**Paginafragment**
☆ ☆ ☆ ☆ ☆
Verslag van een bijeenkomst : Verslag van de Zitting 2020 (eerste deel) van de Parlementaire Vergadering van de Raad van Europa
20 043 Parlementaire Vergadering van de Raad van Europa
BN/ nr. 126
VERSLAG VAN DE ZITTING 2020 (EERSTE DEEL)
Vastgesteld 4 maart 2020
1. Inleiding
Tien leden van de Nederlandse delegatie in de Parlementaire Assemblee van de Raad
van Europa namen van 27 tot en met 31 januari 2020 in Straatsburg deel aan de eerste
plenaire zitting van deze organisatie van dit jaar1. Het betrof de Eerste Kamerleden Stienen (D66, delegatieleider), De Bruijn-Wezeman (VVD), Geerdink (VVD), Van Pareren (FvD), Oomen-Ruijten (CDA), De Boer (GL), Koole (PvdA) en Kox (SP) en de Tweede Kamerleden Omtzigt (CDA) en Veldman (VVD).
☆ ☆ ☆ ☆ ☆
**Vastgelegde gegevens**
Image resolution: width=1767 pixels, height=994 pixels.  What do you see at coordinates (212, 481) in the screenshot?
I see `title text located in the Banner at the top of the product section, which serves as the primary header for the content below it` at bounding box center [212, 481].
☆ ☆ ☆ ☆ ☆
**Opdrachten**
A) Beantwoord de volgende vragen aan de hand van het paginafragment:
(i) Op welke datum is het verslag vastgesteld?
(ii) In welke stad vond de zitting plaats?
(iii) Wie was de delegatieleider, en van welke partij?
B) Zet de alinea uit het paginafragment die begint met "Tien leden van de Nederlandse delegatie" om in een beknopte opsomming met behoud van de belangrijkste feiten.

**Antwoorden**
A)
(i) 4 maart 2020
(ii) Straatsburg
(iii) Stienen (D66)

B)
- Deelnemers: tien leden van de Nederlandse delegatie in de Parlementaire Assemblee van de Raad van Europa
- Periode: 27 tot en met 31 januari 2020
- Plaats: Straatsburg
- Gelegenheid: de eerste plenaire zitting van dit jaar
- Eerste Kamerleden: Stienen (D66, delegatieleider), De Bruijn-Wezeman (VVD), Geerdink (VVD), Van Pareren (FvD), Oomen-Ruijten (CDA), De Boer (GL), Koole (PvdA) en Kox (SP)
- Tweede Kamerleden: Omtzigt (CDA) en Veldman (VVD)